Problem to work on: Check every line of the material below, and show those that contain "agent".

========

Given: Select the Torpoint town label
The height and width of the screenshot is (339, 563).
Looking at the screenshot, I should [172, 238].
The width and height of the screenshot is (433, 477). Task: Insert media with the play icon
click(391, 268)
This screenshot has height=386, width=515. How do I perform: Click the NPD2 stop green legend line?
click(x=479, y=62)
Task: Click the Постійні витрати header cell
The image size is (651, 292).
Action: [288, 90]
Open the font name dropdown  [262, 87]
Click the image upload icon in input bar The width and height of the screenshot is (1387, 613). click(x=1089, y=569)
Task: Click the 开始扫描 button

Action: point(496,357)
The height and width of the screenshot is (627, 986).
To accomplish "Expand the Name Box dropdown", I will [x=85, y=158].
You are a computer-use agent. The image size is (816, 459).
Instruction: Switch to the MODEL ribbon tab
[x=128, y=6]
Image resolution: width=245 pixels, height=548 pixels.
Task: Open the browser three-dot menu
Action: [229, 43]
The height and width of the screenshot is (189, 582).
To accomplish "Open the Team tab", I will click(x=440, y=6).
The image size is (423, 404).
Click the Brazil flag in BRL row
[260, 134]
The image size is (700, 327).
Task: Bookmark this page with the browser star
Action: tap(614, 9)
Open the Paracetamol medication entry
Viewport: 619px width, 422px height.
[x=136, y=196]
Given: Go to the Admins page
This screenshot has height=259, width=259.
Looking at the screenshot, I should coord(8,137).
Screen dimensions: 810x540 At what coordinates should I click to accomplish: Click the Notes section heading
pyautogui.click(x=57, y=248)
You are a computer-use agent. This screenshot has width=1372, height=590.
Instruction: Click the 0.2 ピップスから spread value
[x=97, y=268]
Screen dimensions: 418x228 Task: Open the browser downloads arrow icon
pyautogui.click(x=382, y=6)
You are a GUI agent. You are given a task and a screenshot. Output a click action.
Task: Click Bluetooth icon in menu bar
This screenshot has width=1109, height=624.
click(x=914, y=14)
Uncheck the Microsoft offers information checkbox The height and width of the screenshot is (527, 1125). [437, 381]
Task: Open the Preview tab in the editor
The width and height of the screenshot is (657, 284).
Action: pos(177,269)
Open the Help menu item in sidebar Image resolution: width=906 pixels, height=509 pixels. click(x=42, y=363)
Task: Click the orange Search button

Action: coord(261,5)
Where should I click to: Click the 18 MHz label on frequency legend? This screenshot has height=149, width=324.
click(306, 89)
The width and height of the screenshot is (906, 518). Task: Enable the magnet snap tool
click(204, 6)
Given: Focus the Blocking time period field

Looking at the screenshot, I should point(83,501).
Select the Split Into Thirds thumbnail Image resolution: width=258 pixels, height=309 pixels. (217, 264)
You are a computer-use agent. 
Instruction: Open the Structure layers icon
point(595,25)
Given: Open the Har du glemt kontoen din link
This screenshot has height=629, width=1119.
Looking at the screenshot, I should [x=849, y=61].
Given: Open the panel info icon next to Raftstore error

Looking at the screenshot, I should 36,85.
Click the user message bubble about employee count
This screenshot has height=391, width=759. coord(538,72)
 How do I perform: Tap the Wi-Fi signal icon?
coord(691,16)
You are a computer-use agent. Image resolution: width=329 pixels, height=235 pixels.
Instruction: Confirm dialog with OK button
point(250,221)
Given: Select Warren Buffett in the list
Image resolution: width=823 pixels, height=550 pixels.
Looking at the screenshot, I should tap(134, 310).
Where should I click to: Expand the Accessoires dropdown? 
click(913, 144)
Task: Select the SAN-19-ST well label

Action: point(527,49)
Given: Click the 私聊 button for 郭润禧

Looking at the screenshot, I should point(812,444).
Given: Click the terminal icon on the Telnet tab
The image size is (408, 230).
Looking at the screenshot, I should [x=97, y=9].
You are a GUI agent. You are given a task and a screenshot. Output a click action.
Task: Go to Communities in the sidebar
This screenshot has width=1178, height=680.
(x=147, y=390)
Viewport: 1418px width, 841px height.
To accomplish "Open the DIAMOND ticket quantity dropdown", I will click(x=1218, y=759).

========

Answer area:
You are a computer-use agent. The image size is (816, 459).
You are a computer-use agent. This screenshot has width=1372, height=590.
You are a GUI agent. You are given a task and a screenshot. Output a click action.
You are a computer-use agent. 
You are a computer-use agent. Image resolution: width=329 pixels, height=235 pixels.
You are a GUI agent. You are given a task and a screenshot. Output a click action.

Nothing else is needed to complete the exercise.